Task directions.
Would you output the following records verbatim and skip the images in them?

Information given.
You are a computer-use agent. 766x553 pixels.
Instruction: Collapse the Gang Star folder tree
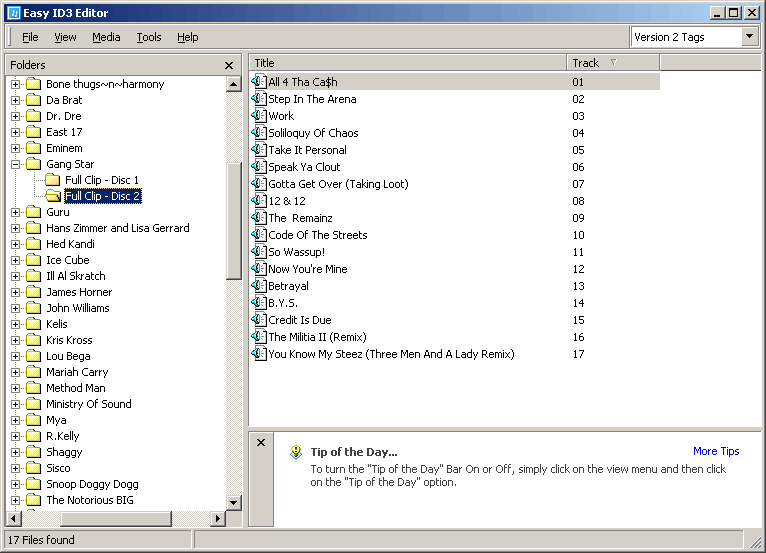(16, 164)
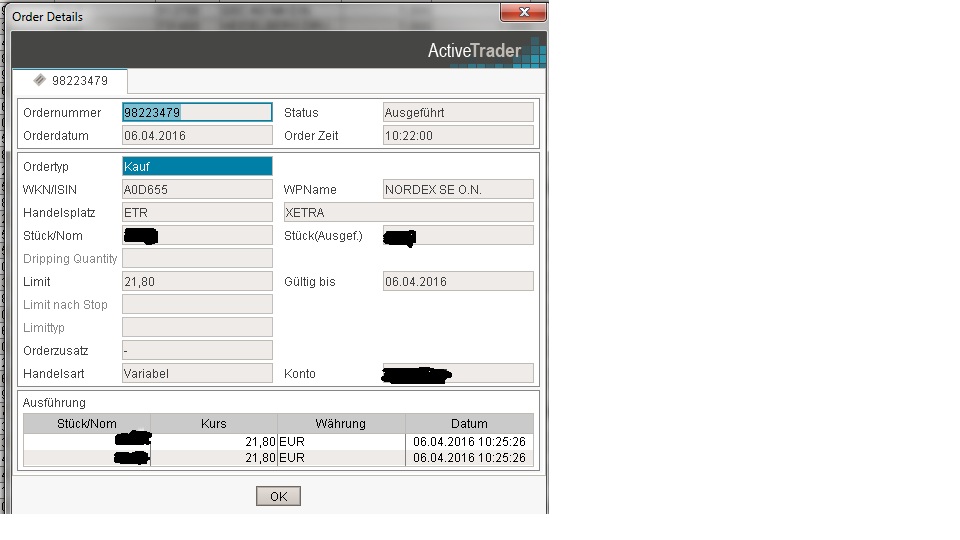Click the Limit field showing 21,80
This screenshot has width=960, height=540.
tap(197, 282)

Solution for this problem.
You are a computer-use agent. 766x553 pixels.
Instruction: Collapse the Gang Star folder tree
(16, 164)
Click the Limit field showing 21,80
This screenshot has width=960, height=540.
tap(197, 282)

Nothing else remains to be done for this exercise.